TEXAS Bad Faith/Prompt Payment Statute
The Texas Supreme Court has ruled that an insurer’s payment of an appraisal award does not absolve the insurer of statutory liability under the Texas Prompt Payment of Claims Act when an insurer accepts a claim but pays only part of the amount it owes within the statutory deadline. In Hinojos v. State Farm Lloyds, No. 19-0280 (Tex. Mar. 19, 2021), the court ruled that because the insurer in this case did not pay the amount that must be paid on the claim before the statutory deadline, it was not entitled to summary judgment.
OTHER DEVELOPMENTS OF NOTE
Inside the Insurance Industry
The Hartford’s Board of Directors voted this week to reject Chubb’s $23.24 takeover bid. In a March 23 press release, the Company stated
The Hartford today announced that its board of directors, after consultation with its financial and legal advisors, has unanimously rejected Chubb Limited’s March 11, 2021, unsolicited proposal to acquire The Hartford and determined that entering into discussions regarding a strategic transaction would not be in the best interests of the company and its shareholders.
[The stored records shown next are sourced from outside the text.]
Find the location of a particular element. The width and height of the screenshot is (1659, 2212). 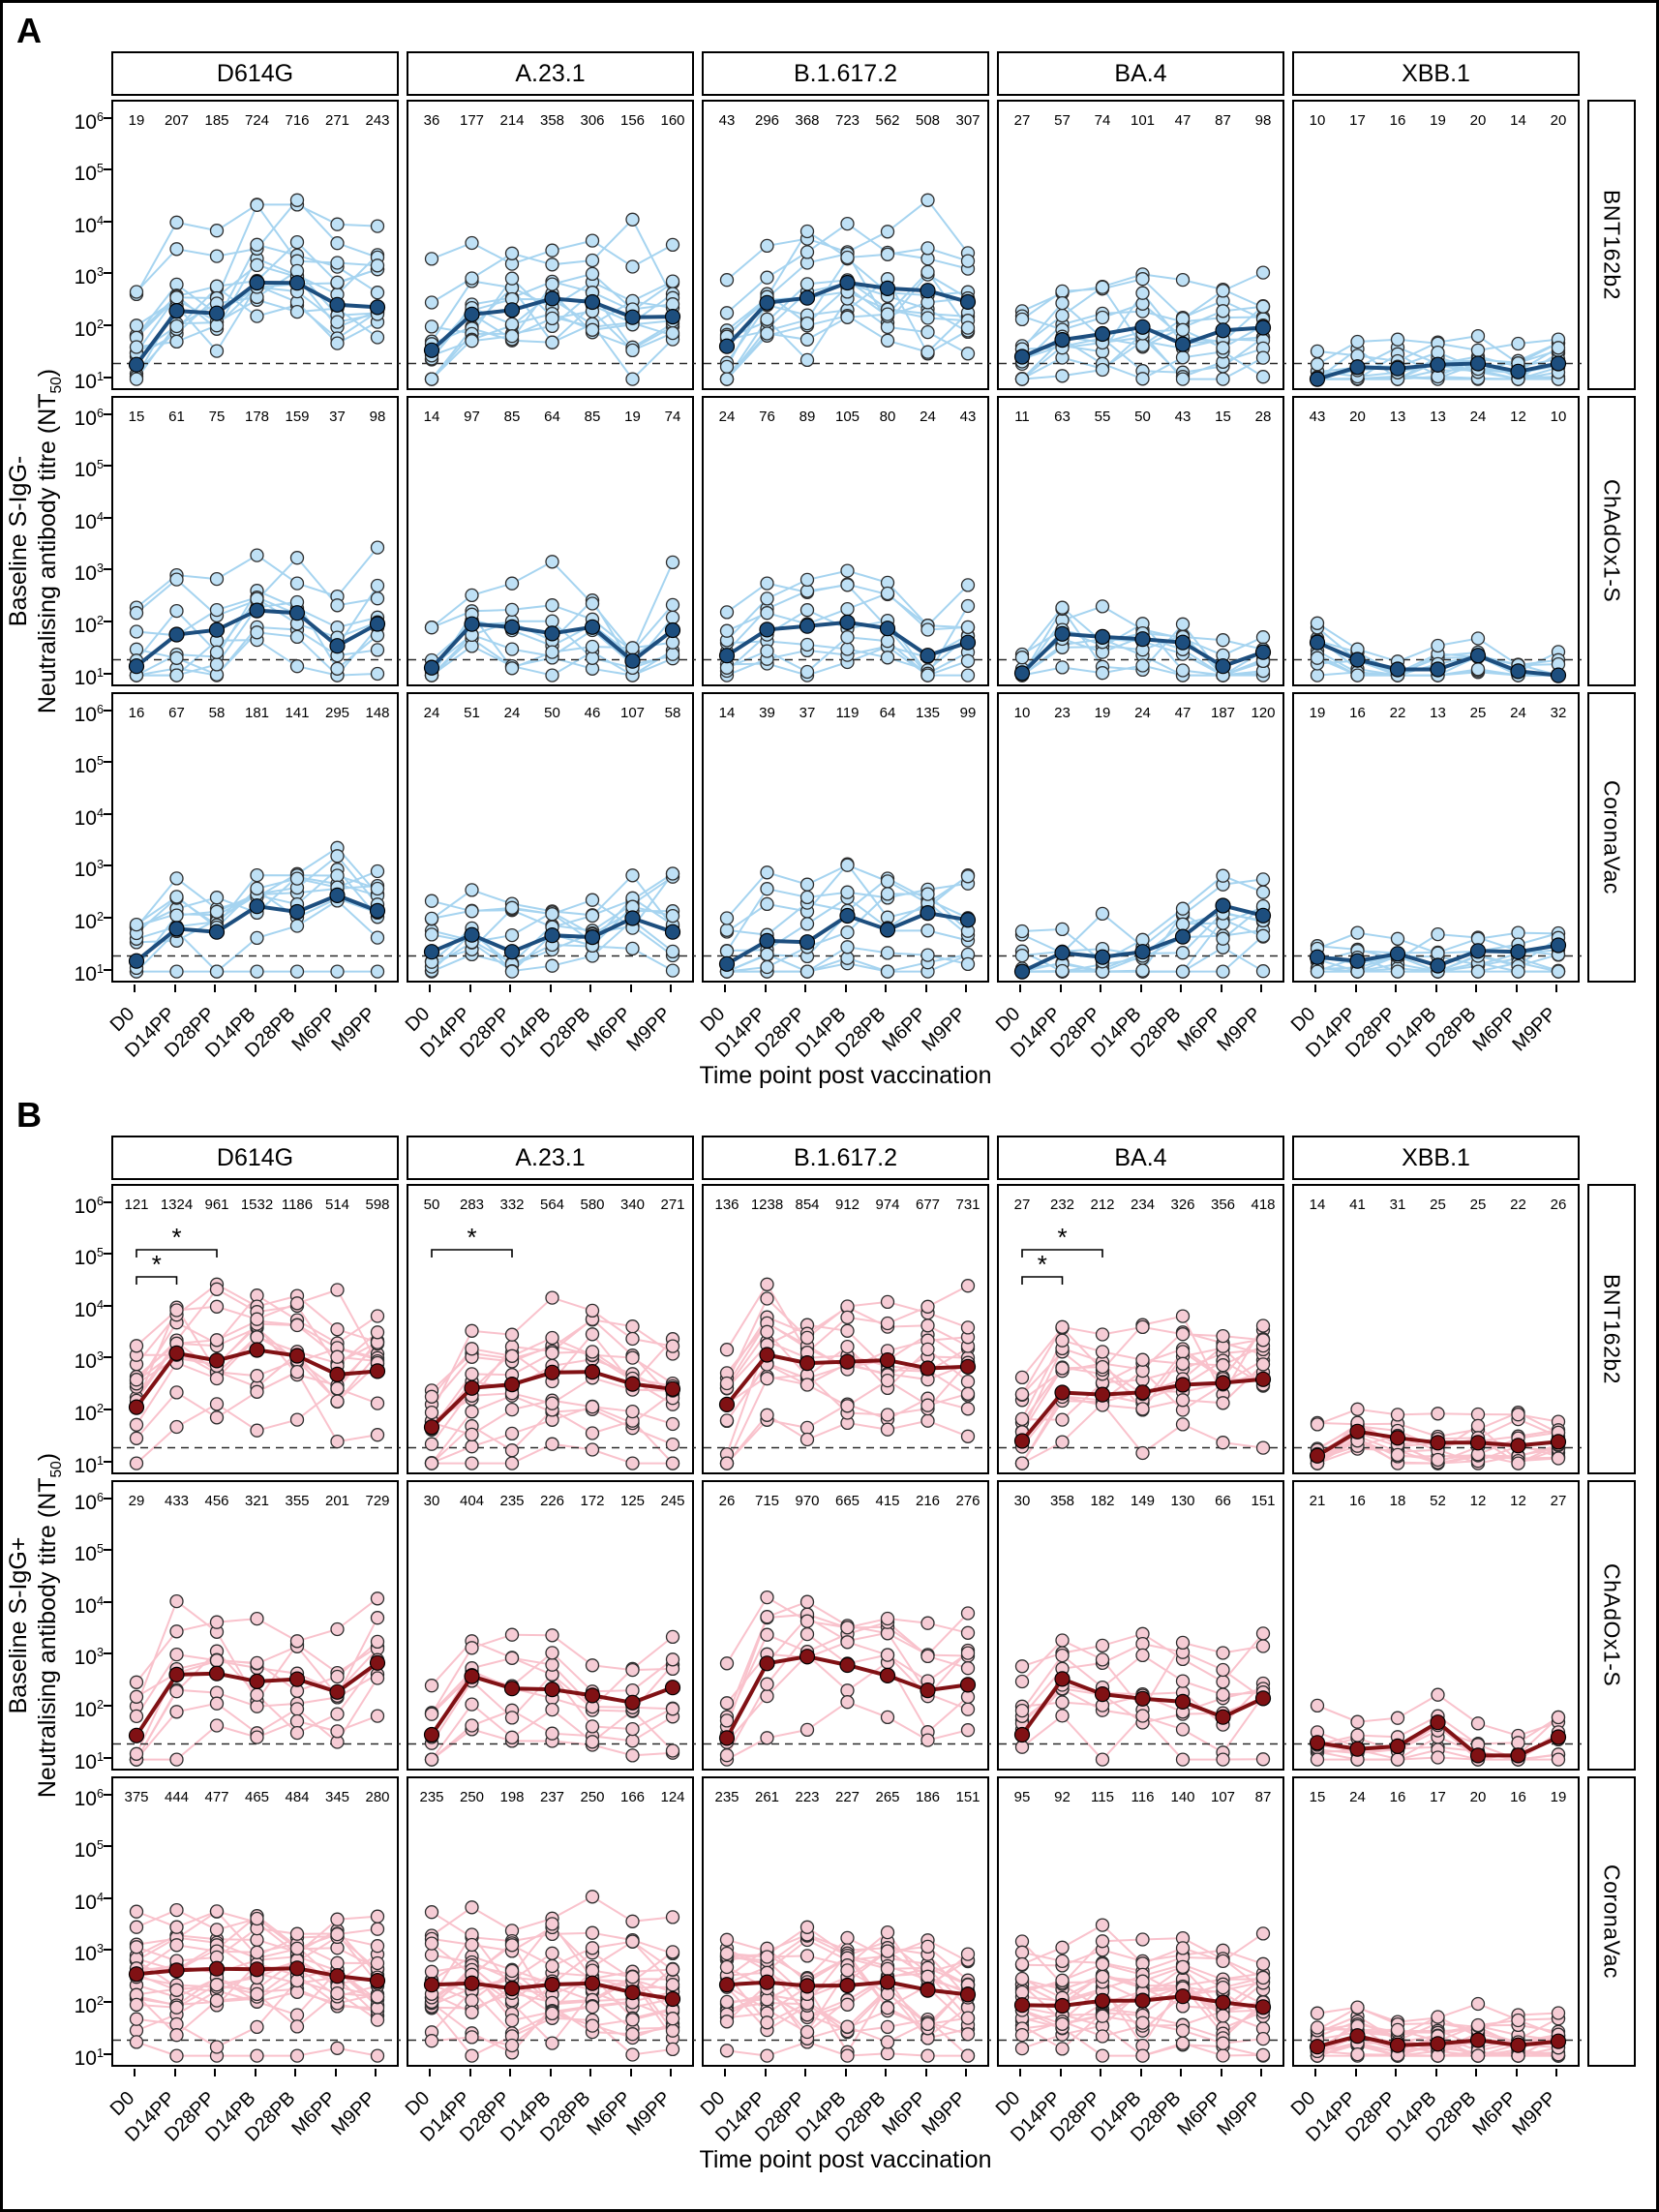

gmt-value: 120 is located at coordinates (1263, 713).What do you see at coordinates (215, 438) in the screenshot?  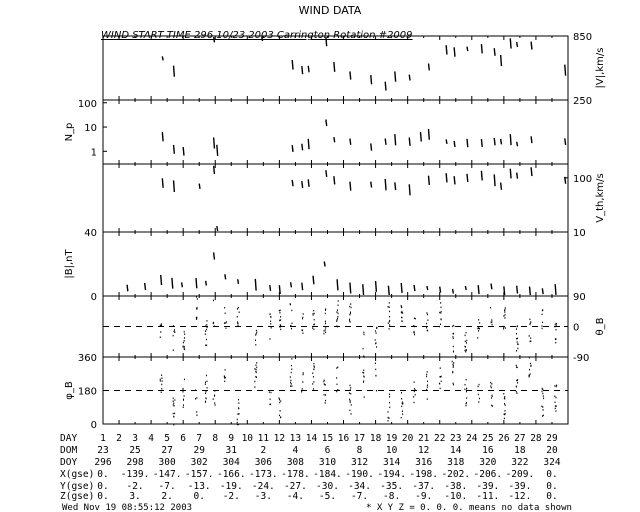 I see `table-cell-day: 8` at bounding box center [215, 438].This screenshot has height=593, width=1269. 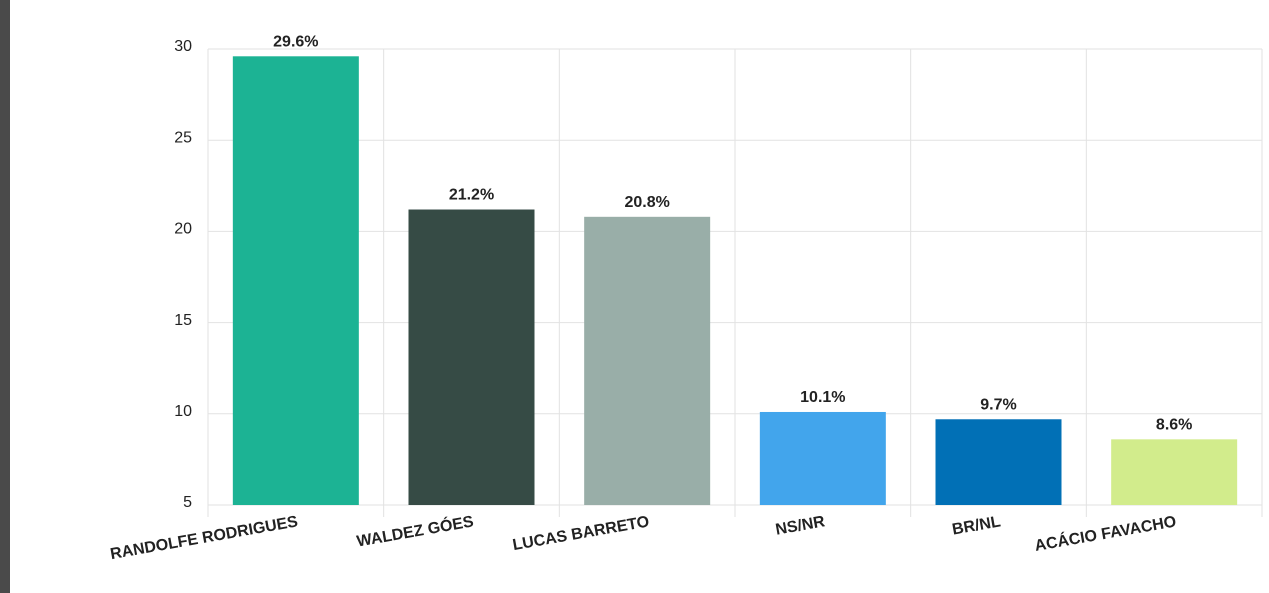 What do you see at coordinates (183, 46) in the screenshot?
I see `y-tick-label: 30` at bounding box center [183, 46].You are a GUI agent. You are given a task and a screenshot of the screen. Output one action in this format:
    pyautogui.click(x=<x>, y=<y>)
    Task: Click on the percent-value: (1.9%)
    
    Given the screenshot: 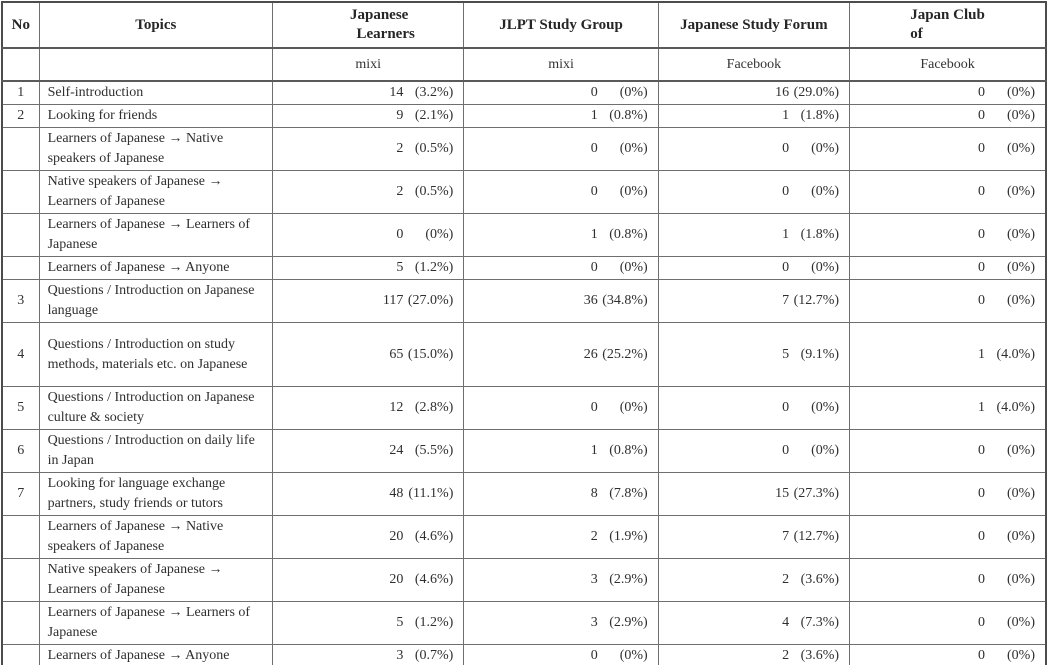 What is the action you would take?
    pyautogui.click(x=628, y=536)
    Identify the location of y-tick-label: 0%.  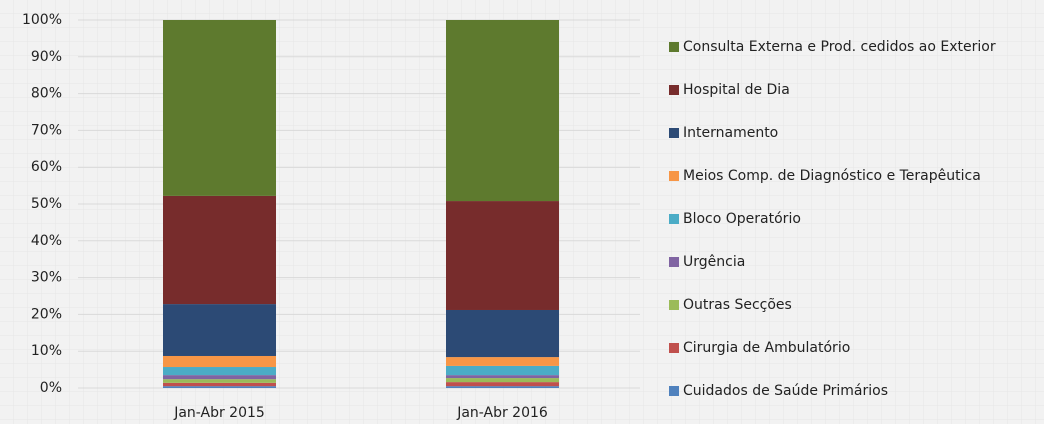
(51, 388).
The board reaffirmed its commitment and resolve in the continued execution of The Hartford’s strategic business plan.
Meanwhile, CNA Financial has confirmed that it was the target of a major cyber-attack last week. In a bulletin posted on its web site, CNA stated:
On March 21, 2021, CNA determined that it sustained a sophisticated cybersecurity attack. The attack caused a network disruption and impacted certain CNA systems, including corporate email.
Upon learning of the incident, we immediately engaged a team of third-party forensic experts to investigate and determine the full scope of this incident, which is ongoing. We have alerted law enforcement and will be cooperating with them as they conduct their own investigation.
Out of an abundance of caution, we have disconnected our systems from our network, which continue to function. We’ve notified employees and provided workarounds where possible to ensure they can continue operating and serving the needs of our insureds and policyholders to the best of their ability.
The security of our data and that of our insureds’ and other stakeholders is of the utmost importance to us. Should we determine that this incident impacted our insureds’ or policyholders’ data, we’ll notify those parties directly.